[Stored dataset items]
Segment Open
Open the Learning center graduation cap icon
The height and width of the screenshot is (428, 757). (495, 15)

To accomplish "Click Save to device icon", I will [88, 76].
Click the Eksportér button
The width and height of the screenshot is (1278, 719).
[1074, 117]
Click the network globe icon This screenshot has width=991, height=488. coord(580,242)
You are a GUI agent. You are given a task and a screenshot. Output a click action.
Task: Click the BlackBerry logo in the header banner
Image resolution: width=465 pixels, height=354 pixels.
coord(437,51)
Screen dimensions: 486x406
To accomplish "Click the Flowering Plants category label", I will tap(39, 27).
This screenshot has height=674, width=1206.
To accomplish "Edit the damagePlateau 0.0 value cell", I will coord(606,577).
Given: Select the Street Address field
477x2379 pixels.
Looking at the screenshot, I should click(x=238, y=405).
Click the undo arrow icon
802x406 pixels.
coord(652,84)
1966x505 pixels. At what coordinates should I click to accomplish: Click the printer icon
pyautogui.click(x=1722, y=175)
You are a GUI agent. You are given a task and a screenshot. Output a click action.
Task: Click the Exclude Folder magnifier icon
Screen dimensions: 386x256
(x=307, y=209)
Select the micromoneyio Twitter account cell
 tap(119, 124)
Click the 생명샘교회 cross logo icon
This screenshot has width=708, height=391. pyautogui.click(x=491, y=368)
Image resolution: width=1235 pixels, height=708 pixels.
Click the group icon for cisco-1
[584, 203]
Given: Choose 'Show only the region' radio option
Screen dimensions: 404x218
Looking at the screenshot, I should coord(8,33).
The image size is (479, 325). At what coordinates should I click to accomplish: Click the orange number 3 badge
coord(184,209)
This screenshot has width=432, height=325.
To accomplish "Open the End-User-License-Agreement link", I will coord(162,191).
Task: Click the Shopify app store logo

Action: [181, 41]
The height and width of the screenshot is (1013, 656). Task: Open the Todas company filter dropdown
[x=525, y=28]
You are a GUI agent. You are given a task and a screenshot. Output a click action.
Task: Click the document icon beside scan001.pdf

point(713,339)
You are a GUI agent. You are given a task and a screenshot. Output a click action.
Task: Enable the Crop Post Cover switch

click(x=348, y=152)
Segment Closed
# Task description
What you give back must be the stretch above, starting at the line with "Task: Click the BlackBerry" and ending at the line with "Given: Select the Street Address field", copied exactly.

# Your solution
Task: Click the BlackBerry logo in the header banner
Image resolution: width=465 pixels, height=354 pixels.
coord(437,51)
Screen dimensions: 486x406
To accomplish "Click the Flowering Plants category label", I will tap(39, 27).
This screenshot has height=674, width=1206.
To accomplish "Edit the damagePlateau 0.0 value cell", I will coord(606,577).
Given: Select the Street Address field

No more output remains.